_PROBLEM SET_
1. From the small RNA motifs text, extract the passage from "The RNA we study" up to and including "and Raman spectroscopy.", copied word for word.
2. In the small RNA motifs text, what methods does the laboratory use to measure the energy required to form the structures?
3. Continue the small RNA motifs text from the point where it stops.
DOCUMENT EXTRACT Start Marker
Small RNA Motifs

RNA Pseudoknot


RNA structures are modular and dynamic. Our laboratory studies small structural units that are likely to form in many RNA structures. These motifs are likely to have certain sequence requirements, and associated stability, that are relevant to their function. We are currently investigating the sequence and stability of small RNA in various small loops regions of RNA. We are particularly interested in RNA structures in which metal ions are implicated in structure formation and/or in function.
The RNA we study are often derived from functional regions of large RNA. We often choose RNA that are well characterized. The projects start by designing small RNA and various control RNA and DNA. This requires learning about RNA in general and reading literature on a given RNA. Then we measure the energy it requires to form the structures using methods such as thermal denaturation and isothermal calorimetry. We also use techniques such as fluorescence spectroscopy and native PAGE experiments to understand RNA structures. We are planning new explorations of RNA structures using circular dichroism and Raman spectroscopy.
DOCUMENT EXTRACT End Marker
DATA FOR ANALYSIS Start Marker
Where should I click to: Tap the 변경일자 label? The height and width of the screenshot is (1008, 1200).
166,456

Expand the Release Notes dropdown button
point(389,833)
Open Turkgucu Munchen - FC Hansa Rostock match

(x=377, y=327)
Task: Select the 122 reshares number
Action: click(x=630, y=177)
DATA FOR ANALYSIS End Marker
_RESPONSES TO THE TASKS_
1.
The RNA we study are often derived from functional regions of large RNA. We often choose RNA that are well characterized. The projects start by designing small RNA and various control RNA and DNA. This requires learning about RNA in general and reading literature on a given RNA. Then we measure the energy it requires to form the structures using methods such as thermal denaturation and isothermal calorimetry. We also use techniques such as fluorescence spectroscopy and native PAGE experiments to understand RNA structures. We are planning new explorations of RNA structures using circular dichroism and Raman spectroscopy.

2. Thermal denaturation and isothermal calorimetry.

3.
Hairpin Loops


Loop E RNA


Students who enjoy explorations and are self-motivated to do research will enjoy developing experiments that elucidate the rules of RNA structures. Once the rules of RNA structures are clear, scientists could potentially predict the structure and function of all RNA, including coronavirus. Thus, it is theoretically possible to stop a virus using our knowledge of RNA structures and functions. In the past year, several students have started working on projects related to Coronavirus, some are studying the structures of RNA and others are examining ways to inhibit the coronavirus by designing small RNA-based inhibitors. Along with learning about RNA, students also participate in outreach efforts to share their knowledge about RNA and science with the broader community.